Pouvoir: faucille paysanne contre marteau ouvrier
Il faut préserver la coutume de l’Epiphanie. Sans les chameaux, bien sûr, que la loi sur la protection des animaux nous empêche de promener dans les lieux où se partage la galette. La fête des Rois nous rappelle combien le pouvoir est fragile et éphémère et à quelle rapidité les couronnes de papier changent de têtes.
Au temps jadis, au moins savait-on qui gouvernait la Suisse: le Parti radical démocratique. C’est du moins l’assertion que l’on prête à celui qui était, en 1983, président du grand parti fondateur de la Suisse moderne, Yann Richter, artisan de l’élection d’Otto Stich au Conseil fédéral, à la place de la socialiste Lilian Uchtenhagen. Mais où, en 2024, réside le pouvoir en Suisse? Quelle est la personnalité la plus puissante du pays?
Les Alémaniques en tiennent pour Markus Ritter, président de l’Union suisse des paysans et conseiller national (Le Centre) saint-gallois. Les Romands pour Pierre-Yves Maillard, président de l’Union syndicale suisse et conseiller aux Etats (PS) vaudois. La faucille paysanne contre le marteau ouvrier. On notera au passage l’absence dans ce classement de la présidente de la Confédération qui, un peu impressionnée par la tâche qui l’attendait, a semblé d’entrée refiler la patate chaude: «Une responsabilité partagée est moins lourde à porter», a-t-elle espéré dans son allocution de Nouvel An.
Markus Ritter a pour lui d’être à la tête du puissant lobby agricole: 48 000 paysans seulement, mais 40 sièges sur les 246 des deux Chambres fédérales (LT du 06.01.2024). On a vu, il y a deux ans, comment la conservatrice Union suisse des paysans a su se transformer en machine de campagne inarrêtable contre les deux initiatives écologistes anti-pesticides.

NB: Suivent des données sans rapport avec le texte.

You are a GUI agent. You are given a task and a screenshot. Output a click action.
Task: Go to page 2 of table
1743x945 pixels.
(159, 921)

Mais, en cette année 2024, Pierre-Yves Maillard est dans toutes les têtes. On ne voit que lui dans les médias. On ne pense qu’à lui dans les cercles du pouvoir et les partis politiques. A cause de sa capacité de bloquer le paquet de négociations avec l’UE. Mais aussi en raison du vent favorable, pour l’instant, à l’initiative syndicale pour une 13e rente AVS. Avec, à venir dans l’année, le texte pour limiter à 10% du revenu les primes d’assurance maladie.
Pierre-Yves Maillard, en homme de pouvoir, attaque sur tous les fronts, à la hussarde, avec rudesse et fougue. C’est lui qui impose le sujet, le rythme et surtout la dureté du ton. On reconnaît l’influence d’une personnalité, et donc son pouvoir réel, à sa capacité d’amener ses adversaires, notamment les têtes de files du PLR et une partie de l’UDC, sur le terrain qu’il a lui-même choisi: le pouvoir d’achat de la classe moyenne.

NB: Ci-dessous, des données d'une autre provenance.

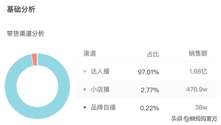Image resolution: width=221 pixels, height=125 pixels.
Task: Click the red dot beside 小店播
Action: click(x=85, y=89)
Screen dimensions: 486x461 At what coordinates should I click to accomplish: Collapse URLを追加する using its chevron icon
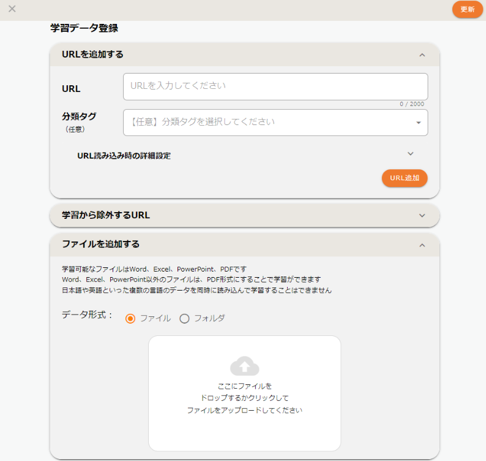(422, 55)
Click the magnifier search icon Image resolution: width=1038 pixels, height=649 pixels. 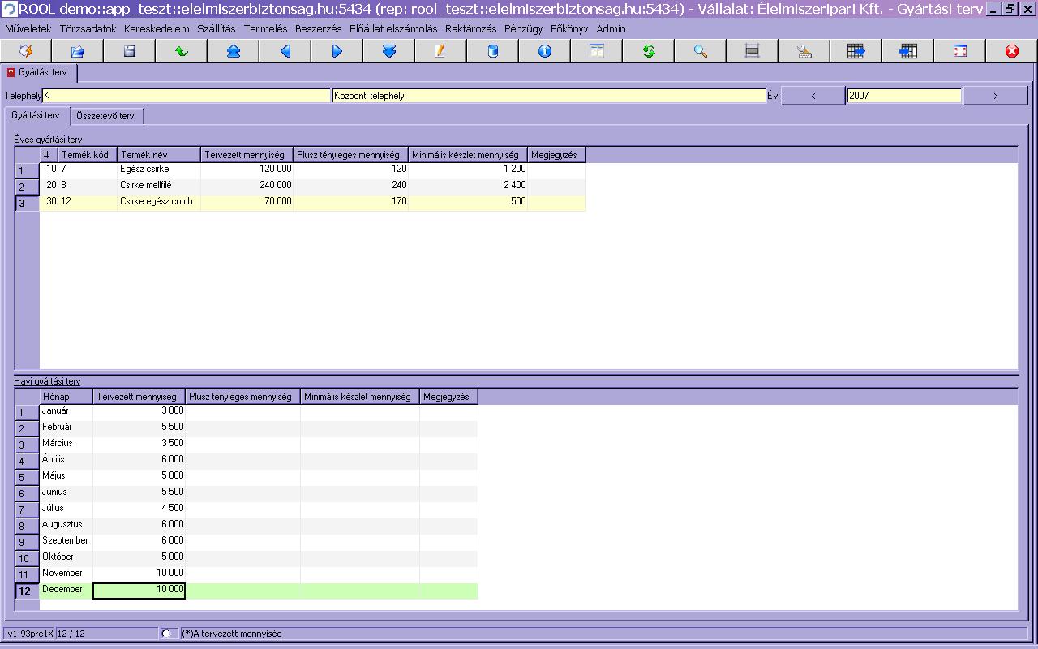701,51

Derrière l’opposition du président de l’USS aux grandes lignes de négociation avec l’UE – niveau des indemnisations pour les travailleurs détachés, opposition à la libéralisation du marché de l’électricité et du transport ferroviaire – se joue en réalité, sur le plan intérieur, un bras de fer, un powerplay, dit-on à Zurich, avec la majorité de droite du parlement, le patronat et la faîtière des grandes entreprises, Economiesuisse, pour le pouvoir réel.

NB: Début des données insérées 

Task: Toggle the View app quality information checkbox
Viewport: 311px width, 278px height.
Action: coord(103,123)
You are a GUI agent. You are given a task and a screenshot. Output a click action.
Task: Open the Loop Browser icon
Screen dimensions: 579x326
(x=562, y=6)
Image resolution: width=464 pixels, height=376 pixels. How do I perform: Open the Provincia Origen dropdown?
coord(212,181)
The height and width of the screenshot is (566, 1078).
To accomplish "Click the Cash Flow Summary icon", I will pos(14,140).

L’USS attend que la droite et le patronat lâchent sur la généralisation du salaire minimum et l’extension du champ d’application des conventions collectives. Si le leader paysan est sans nul doute le conseiller national le plus puissant du parlement, le syndicaliste, jusqu’au résultat des votations, reste la personnalité la plus influente et la plus incontournable du pays. En 2024, les urnes diront si le pouvoir est passé en mains syndicales.